• [Task brief] Return the material below unchanged, line for line.

━━ Data provided

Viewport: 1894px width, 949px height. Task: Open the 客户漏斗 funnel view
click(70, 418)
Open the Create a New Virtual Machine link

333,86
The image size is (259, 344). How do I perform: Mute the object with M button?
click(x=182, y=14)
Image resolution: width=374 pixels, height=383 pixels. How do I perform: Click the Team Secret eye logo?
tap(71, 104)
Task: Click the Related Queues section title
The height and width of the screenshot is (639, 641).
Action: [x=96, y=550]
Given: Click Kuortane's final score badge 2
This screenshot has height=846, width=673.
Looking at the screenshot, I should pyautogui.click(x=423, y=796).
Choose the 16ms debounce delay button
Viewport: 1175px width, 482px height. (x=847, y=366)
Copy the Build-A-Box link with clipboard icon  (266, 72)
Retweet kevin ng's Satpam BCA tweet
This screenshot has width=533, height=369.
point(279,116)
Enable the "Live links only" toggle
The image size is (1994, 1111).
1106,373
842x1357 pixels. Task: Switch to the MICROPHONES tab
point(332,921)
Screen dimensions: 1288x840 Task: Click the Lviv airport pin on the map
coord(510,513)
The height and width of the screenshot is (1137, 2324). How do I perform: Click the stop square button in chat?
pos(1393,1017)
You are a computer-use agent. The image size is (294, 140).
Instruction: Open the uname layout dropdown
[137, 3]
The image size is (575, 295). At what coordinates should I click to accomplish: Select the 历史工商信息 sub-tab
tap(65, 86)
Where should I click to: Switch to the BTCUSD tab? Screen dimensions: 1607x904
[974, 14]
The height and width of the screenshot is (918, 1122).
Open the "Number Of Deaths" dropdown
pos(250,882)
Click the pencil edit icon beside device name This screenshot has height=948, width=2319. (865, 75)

━━━━

• [Task result]
Viewport: 1894px width, 949px height. Task: Open the 客户漏斗 funnel view
click(70, 418)
Open the Create a New Virtual Machine link

333,86
The image size is (259, 344). How do I perform: Mute the object with M button?
click(x=182, y=14)
Image resolution: width=374 pixels, height=383 pixels. How do I perform: Click the Team Secret eye logo?
tap(71, 104)
Task: Click the Related Queues section title
The height and width of the screenshot is (639, 641).
Action: [x=96, y=550]
Given: Click Kuortane's final score badge 2
This screenshot has height=846, width=673.
Looking at the screenshot, I should pyautogui.click(x=423, y=796).
Choose the 16ms debounce delay button
Viewport: 1175px width, 482px height. (x=847, y=366)
Copy the Build-A-Box link with clipboard icon  (266, 72)
Retweet kevin ng's Satpam BCA tweet
This screenshot has width=533, height=369.
point(279,116)
Enable the "Live links only" toggle
The image size is (1994, 1111).
1106,373
842x1357 pixels. Task: Switch to the MICROPHONES tab
point(332,921)
Screen dimensions: 1288x840 Task: Click the Lviv airport pin on the map
coord(510,513)
The height and width of the screenshot is (1137, 2324). How do I perform: Click the stop square button in chat?
pos(1393,1017)
You are a computer-use agent. The image size is (294, 140).
Instruction: Open the uname layout dropdown
[137, 3]
The image size is (575, 295). At what coordinates should I click to accomplish: Select the 历史工商信息 sub-tab
tap(65, 86)
Where should I click to: Switch to the BTCUSD tab? Screen dimensions: 1607x904
[974, 14]
The height and width of the screenshot is (918, 1122).
Open the "Number Of Deaths" dropdown
pos(250,882)
Click the pencil edit icon beside device name This screenshot has height=948, width=2319. (865, 75)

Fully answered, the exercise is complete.